For nearly two decades, the PRP has sought to structure and focus the transition of Penn's newest matriculates by introducing them to college-level analysis and discussions. Michael Pollan's Omnivore's Dilemma, for example, focused the Class of 2011's attention on their eating habits and encouraged them to be more scrupulous with their food choices. Current seniors looked at privacy, creativity and technology in Free Culture, written by Penn alumnus Lawrence Lessig. While not every reader enjoyed or even finished the assigned text, it is fair to say that they at least had a relationship with it - the power of any book is that it demands a certain amount of time and concentration before we can give our opinion. Unfortunately with this year's choice of Thomas Eakins' painting "The Gross Clinic" over a written text, this relationship is diminished.

While some see the analysis of a painting as a step forward - a statement few would outright disagree with - and many freshman were no doubt a little relieved to have a picture to study instead of the traditional paperback to read, the choice's message is mixed. On one hand, it's light and interesting and introduces a whole new skill set. College freshman Mike Kramer says "the overall impression [of the PRP] is good mainly because it allows students … to actually branch out and analyze something completely different." On the other hand, the painting is supplemented by written analyses of the painting, making the skill sets required not all that new or different.

According to the PRP Web site, "this is the first Penn Reading Project to use a visual text, and "The Gross Clinic" will introduce students to the critical skill of interpreting visual material." While the argument can be made that interpreting a graph or a chart is a necessary life skill, it is less believable that a Penn student - unless he or she intends to go into the visual arts - will directly benefit from such close study of a 19th-century painting. Art analysis involves much technical jargon, which seems to undo the project's intentions. The very term "visual text" implies that art can't be described without literature - so why is the PRP so keen on taking out the most basic and engaging mode of communication?

On a larger level - and I recognize this seems extreme - the concept of pictures over books eerily mirrors Ray Bradbury's thought-provoking Fahrenheit 451. In the book, firemen burn books instead of putting out fires, because books are deemed dangerous and, fittingly, inflammatory. Even though today's firemen will no doubt keep up their current line of work and nobody is advocating censorship of the printed word, simplified visual media is already overtaking the printed word as an agent of information exchange.

Deborah Burnham, the associate undergraduate chairwoman of the English Department, believes that the move to the Eakins painting is "worth a try," but that in the present movement toward a non-print media, "we need to simultaneously consider new and non-print media and at the same time take a stand for the value of sitting alone, reading a book printed on paper, thinking about nothing else except that book." Once again, the time spent together between a reader and his book is a relationship which cannot be found in any other media.

It appears that the PRP is simply moving with the times; revitalizing what some viewed as stiff and traditional. However, Penn should be leading the resistance and putting all of its efforts into saving what deserves to be saved.

■ **Work instructions**
1 – Reproduce word for word everything in the essay on the Penn Reading Project from "For nearly two" down to "relationship is diminished.".
2 – State whether each statement agrees with the essay on the Penn Reading Project, answering yes or no and quoting the deciding words: (a) The Class of 2011 read Michael Pollan's Omnivore's Dilemma. (b) This is the second Penn Reading Project to use a visual text. (c) Deborah Burnham considers the move to the Eakins painting a mistake.
None of the material after the essay is needed here.

■ **Input data**
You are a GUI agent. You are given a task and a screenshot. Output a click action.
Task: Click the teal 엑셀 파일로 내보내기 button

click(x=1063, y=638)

■ **Task-by-task solutions**
1 –
For nearly two decades, the PRP has sought to structure and focus the transition of Penn's newest matriculates by introducing them to college-level analysis and discussions. Michael Pollan's Omnivore's Dilemma, for example, focused the Class of 2011's attention on their eating habits and encouraged them to be more scrupulous with their food choices. Current seniors looked at privacy, creativity and technology in Free Culture, written by Penn alumnus Lawrence Lessig. While not every reader enjoyed or even finished the assigned text, it is fair to say that they at least had a relationship with it - the power of any book is that it demands a certain amount of time and concentration before we can give our opinion. Unfortunately with this year's choice of Thomas Eakins' painting "The Gross Clinic" over a written text, this relationship is diminished.

2 –
(a) Yes: "Michael Pollan's Omnivore's Dilemma, for example, focused the Class of 2011's attention on their eating habits"
(b) No: "this is the first Penn Reading Project to use a visual text"
(c) No: "believes that the move to the Eakins painting is "worth a try,""